§ TASK DESCRIPTION: Give the data below again, word for word.

§ RECORDS FOR THIS TASK:
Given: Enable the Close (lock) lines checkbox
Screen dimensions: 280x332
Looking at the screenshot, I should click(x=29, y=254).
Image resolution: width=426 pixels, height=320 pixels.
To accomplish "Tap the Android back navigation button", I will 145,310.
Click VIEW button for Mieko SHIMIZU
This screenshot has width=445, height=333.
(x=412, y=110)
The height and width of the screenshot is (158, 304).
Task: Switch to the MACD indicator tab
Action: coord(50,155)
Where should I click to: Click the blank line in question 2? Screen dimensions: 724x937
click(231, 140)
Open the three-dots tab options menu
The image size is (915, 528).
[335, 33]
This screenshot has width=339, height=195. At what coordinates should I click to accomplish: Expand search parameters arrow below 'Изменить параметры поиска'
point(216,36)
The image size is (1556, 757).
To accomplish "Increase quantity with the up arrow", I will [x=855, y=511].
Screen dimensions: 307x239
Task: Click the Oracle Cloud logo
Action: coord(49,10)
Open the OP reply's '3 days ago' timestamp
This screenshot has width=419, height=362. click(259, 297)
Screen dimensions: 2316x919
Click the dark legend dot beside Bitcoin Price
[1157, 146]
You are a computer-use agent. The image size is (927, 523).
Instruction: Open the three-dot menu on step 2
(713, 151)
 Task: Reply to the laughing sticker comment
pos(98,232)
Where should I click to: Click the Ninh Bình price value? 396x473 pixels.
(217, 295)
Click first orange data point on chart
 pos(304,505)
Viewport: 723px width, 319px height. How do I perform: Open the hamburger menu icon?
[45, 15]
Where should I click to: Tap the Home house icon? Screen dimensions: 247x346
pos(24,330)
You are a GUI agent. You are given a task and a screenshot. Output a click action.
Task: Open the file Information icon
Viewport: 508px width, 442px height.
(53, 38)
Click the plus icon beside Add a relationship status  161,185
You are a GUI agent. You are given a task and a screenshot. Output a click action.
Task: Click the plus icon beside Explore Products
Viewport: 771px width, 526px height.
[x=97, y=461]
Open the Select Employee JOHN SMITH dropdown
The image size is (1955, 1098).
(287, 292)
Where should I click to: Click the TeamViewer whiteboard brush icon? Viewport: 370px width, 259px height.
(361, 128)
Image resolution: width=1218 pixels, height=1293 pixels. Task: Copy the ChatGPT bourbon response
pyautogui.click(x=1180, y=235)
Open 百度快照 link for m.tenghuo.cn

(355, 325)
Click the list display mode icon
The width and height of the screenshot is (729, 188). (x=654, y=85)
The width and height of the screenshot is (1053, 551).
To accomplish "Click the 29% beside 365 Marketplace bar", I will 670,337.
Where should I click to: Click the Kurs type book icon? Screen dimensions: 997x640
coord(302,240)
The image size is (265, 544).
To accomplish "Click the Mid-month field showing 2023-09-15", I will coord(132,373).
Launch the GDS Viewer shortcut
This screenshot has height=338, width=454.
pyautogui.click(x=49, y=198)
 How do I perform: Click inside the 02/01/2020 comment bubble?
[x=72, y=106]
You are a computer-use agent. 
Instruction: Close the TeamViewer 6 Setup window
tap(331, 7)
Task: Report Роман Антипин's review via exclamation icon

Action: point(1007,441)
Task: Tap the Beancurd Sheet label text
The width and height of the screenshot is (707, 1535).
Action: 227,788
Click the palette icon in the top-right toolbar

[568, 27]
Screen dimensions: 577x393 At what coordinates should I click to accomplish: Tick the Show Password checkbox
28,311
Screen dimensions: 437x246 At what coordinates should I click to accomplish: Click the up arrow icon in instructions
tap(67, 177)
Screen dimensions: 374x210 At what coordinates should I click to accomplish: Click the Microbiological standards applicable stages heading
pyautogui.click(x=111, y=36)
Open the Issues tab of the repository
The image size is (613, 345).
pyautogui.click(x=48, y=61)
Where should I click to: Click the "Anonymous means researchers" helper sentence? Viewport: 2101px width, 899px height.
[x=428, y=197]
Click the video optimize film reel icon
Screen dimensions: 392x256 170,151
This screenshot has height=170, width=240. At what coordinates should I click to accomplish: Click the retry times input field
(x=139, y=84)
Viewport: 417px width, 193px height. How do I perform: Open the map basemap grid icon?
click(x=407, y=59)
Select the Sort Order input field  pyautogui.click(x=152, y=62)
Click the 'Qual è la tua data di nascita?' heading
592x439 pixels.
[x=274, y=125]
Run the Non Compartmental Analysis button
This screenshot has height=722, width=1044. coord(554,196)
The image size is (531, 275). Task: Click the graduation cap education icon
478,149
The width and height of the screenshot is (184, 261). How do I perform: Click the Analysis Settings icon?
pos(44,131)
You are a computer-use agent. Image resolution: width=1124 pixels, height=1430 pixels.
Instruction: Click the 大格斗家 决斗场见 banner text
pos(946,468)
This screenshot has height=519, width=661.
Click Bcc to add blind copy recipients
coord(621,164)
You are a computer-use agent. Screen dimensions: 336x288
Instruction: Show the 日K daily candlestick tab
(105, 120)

§ WRITTEN RESPONSE:
Given: Enable the Close (lock) lines checkbox
Screen dimensions: 280x332
Looking at the screenshot, I should click(x=29, y=254).
Image resolution: width=426 pixels, height=320 pixels.
To accomplish "Tap the Android back navigation button", I will 145,310.
Click VIEW button for Mieko SHIMIZU
This screenshot has width=445, height=333.
(x=412, y=110)
The height and width of the screenshot is (158, 304).
Task: Switch to the MACD indicator tab
Action: coord(50,155)
Where should I click to: Click the blank line in question 2? Screen dimensions: 724x937
click(231, 140)
Open the three-dots tab options menu
The image size is (915, 528).
[335, 33]
This screenshot has width=339, height=195. At what coordinates should I click to accomplish: Expand search parameters arrow below 'Изменить параметры поиска'
point(216,36)
The image size is (1556, 757).
To accomplish "Increase quantity with the up arrow", I will [x=855, y=511].
Screen dimensions: 307x239
Task: Click the Oracle Cloud logo
Action: coord(49,10)
Open the OP reply's '3 days ago' timestamp
This screenshot has width=419, height=362. click(259, 297)
Screen dimensions: 2316x919
Click the dark legend dot beside Bitcoin Price
[1157, 146]
You are a computer-use agent. The image size is (927, 523).
Instruction: Open the three-dot menu on step 2
(713, 151)
 Task: Reply to the laughing sticker comment
pos(98,232)
Where should I click to: Click the Ninh Bình price value? 396x473 pixels.
(217, 295)
Click first orange data point on chart
 pos(304,505)
Viewport: 723px width, 319px height. How do I perform: Open the hamburger menu icon?
[45, 15]
Where should I click to: Tap the Home house icon? Screen dimensions: 247x346
pos(24,330)
You are a GUI agent. You are given a task and a screenshot. Output a click action.
Task: Open the file Information icon
Viewport: 508px width, 442px height.
(53, 38)
Click the plus icon beside Add a relationship status  161,185
You are a GUI agent. You are given a task and a screenshot. Output a click action.
Task: Click the plus icon beside Explore Products
Viewport: 771px width, 526px height.
[x=97, y=461]
Open the Select Employee JOHN SMITH dropdown
The image size is (1955, 1098).
(287, 292)
Where should I click to: Click the TeamViewer whiteboard brush icon? Viewport: 370px width, 259px height.
(361, 128)
Image resolution: width=1218 pixels, height=1293 pixels. Task: Copy the ChatGPT bourbon response
pyautogui.click(x=1180, y=235)
Open 百度快照 link for m.tenghuo.cn

(355, 325)
Click the list display mode icon
The width and height of the screenshot is (729, 188). (x=654, y=85)
The width and height of the screenshot is (1053, 551).
To accomplish "Click the 29% beside 365 Marketplace bar", I will 670,337.
Where should I click to: Click the Kurs type book icon? Screen dimensions: 997x640
coord(302,240)
The image size is (265, 544).
To accomplish "Click the Mid-month field showing 2023-09-15", I will coord(132,373).
Launch the GDS Viewer shortcut
This screenshot has height=338, width=454.
pyautogui.click(x=49, y=198)
 How do I perform: Click inside the 02/01/2020 comment bubble?
[x=72, y=106]
You are a computer-use agent. 
Instruction: Close the TeamViewer 6 Setup window
tap(331, 7)
Task: Report Роман Антипин's review via exclamation icon

Action: point(1007,441)
Task: Tap the Beancurd Sheet label text
The width and height of the screenshot is (707, 1535).
Action: 227,788
Click the palette icon in the top-right toolbar

[568, 27]
Screen dimensions: 577x393 At what coordinates should I click to accomplish: Tick the Show Password checkbox
28,311
Screen dimensions: 437x246 At what coordinates should I click to accomplish: Click the up arrow icon in instructions
tap(67, 177)
Screen dimensions: 374x210 At what coordinates should I click to accomplish: Click the Microbiological standards applicable stages heading
pyautogui.click(x=111, y=36)
Open the Issues tab of the repository
The image size is (613, 345).
pyautogui.click(x=48, y=61)
Where should I click to: Click the "Anonymous means researchers" helper sentence? Viewport: 2101px width, 899px height.
[x=428, y=197]
Click the video optimize film reel icon
Screen dimensions: 392x256 170,151
This screenshot has height=170, width=240. At what coordinates should I click to accomplish: Click the retry times input field
(x=139, y=84)
Viewport: 417px width, 193px height. How do I perform: Open the map basemap grid icon?
click(x=407, y=59)
Select the Sort Order input field  pyautogui.click(x=152, y=62)
Click the 'Qual è la tua data di nascita?' heading
592x439 pixels.
[x=274, y=125]
Run the Non Compartmental Analysis button
This screenshot has height=722, width=1044. coord(554,196)
The image size is (531, 275). Task: Click the graduation cap education icon
478,149
The width and height of the screenshot is (184, 261). How do I perform: Click the Analysis Settings icon?
pos(44,131)
You are a computer-use agent. Image resolution: width=1124 pixels, height=1430 pixels.
Instruction: Click the 大格斗家 决斗场见 banner text
pos(946,468)
This screenshot has height=519, width=661.
Click Bcc to add blind copy recipients
coord(621,164)
You are a computer-use agent. Screen dimensions: 336x288
Instruction: Show the 日K daily candlestick tab
(105, 120)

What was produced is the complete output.